Application of Magnesium-rich Artificial Cerebrospinal Fluid in Subarachnoid Hemorrhage

  • End date
    Feb 1, 2024
  • participants needed
  • sponsor
    First Affiliated Hospital Xi'an Jiaotong University
Updated on 30 June 2022
intracerebral hemorrhage


Intracerebral hemorrhage (ICH) is one of the common fatal types of cerebral apoplexy with high mortality and disability rates.

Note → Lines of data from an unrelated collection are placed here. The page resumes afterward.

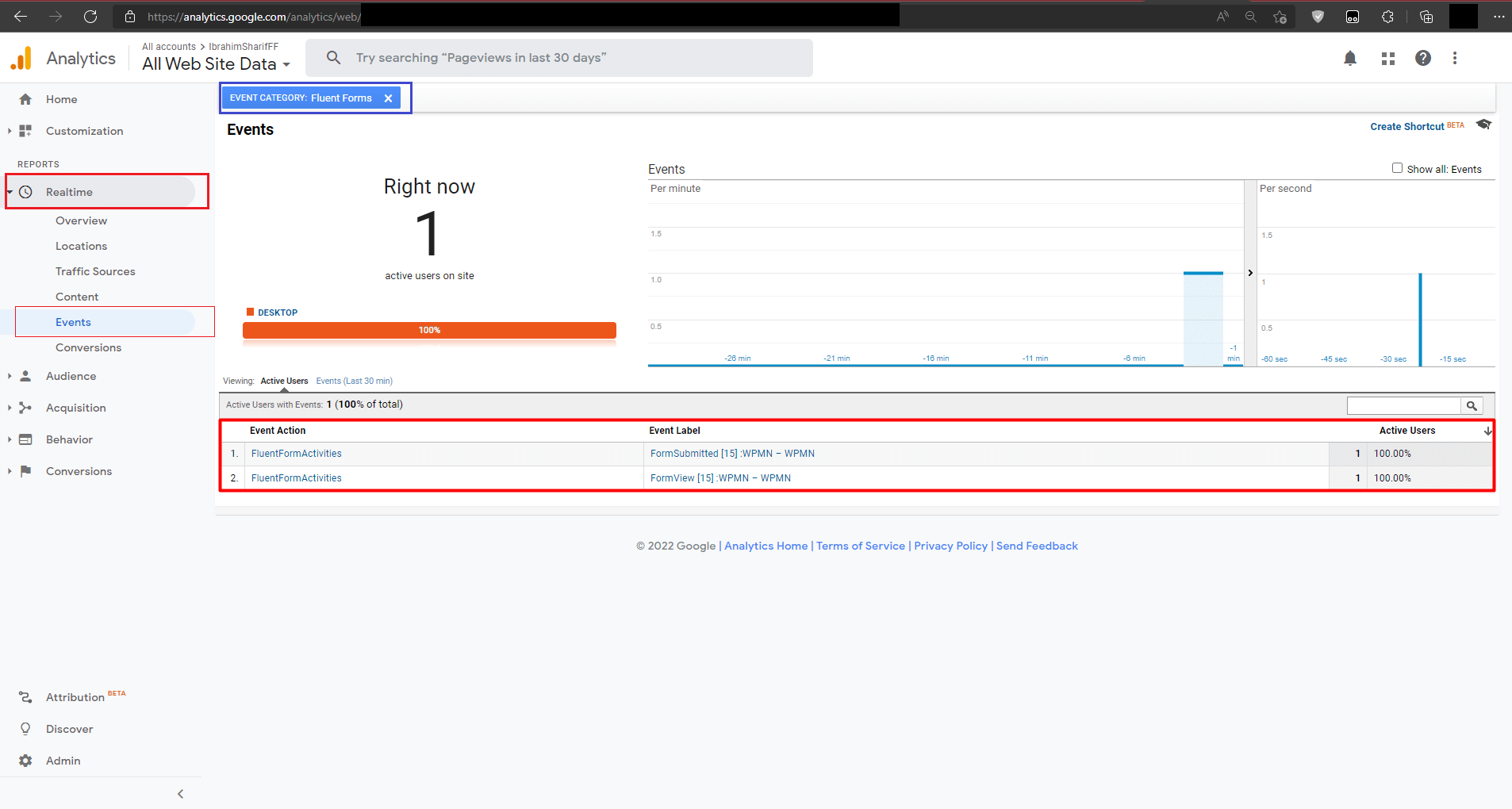The width and height of the screenshot is (1512, 809).
Task: Enable the Show all: Events checkbox
Action: (x=1397, y=168)
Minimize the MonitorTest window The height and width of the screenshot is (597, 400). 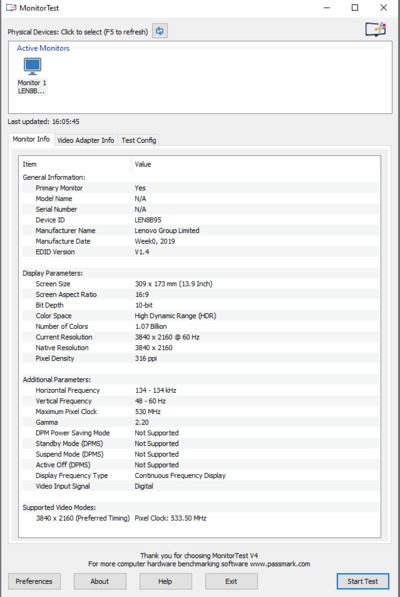(x=327, y=8)
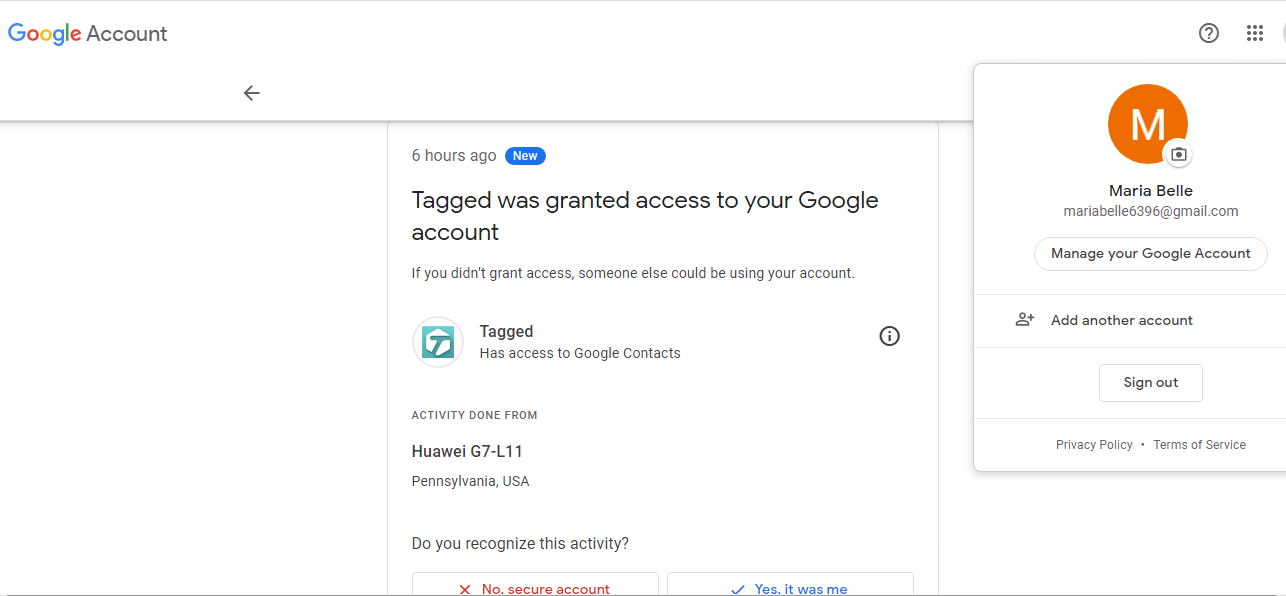The width and height of the screenshot is (1286, 596).
Task: Sign out of the account
Action: [1150, 382]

Hematoma volume and complications of intracerebral hemorrhage are major predictors of early death and poor prognosis. The hematoma and its metabolites are key therapeutic targets. At present, in order to improve the prognosis of patients, cerebrospinal fluid(CSF) replacement with normal saline(NS) is commonly used in clinical practice to clear the bloody components, which shows a good clinical effect. However, due to the large difference between NS and CSF composition, it is easy to cause secondary injury of brain tissue. Therefore, the replacement of artificial CSF with similar CSF composition will be more effective in reducing the incidence of complications and improve the prognosis of neurological function.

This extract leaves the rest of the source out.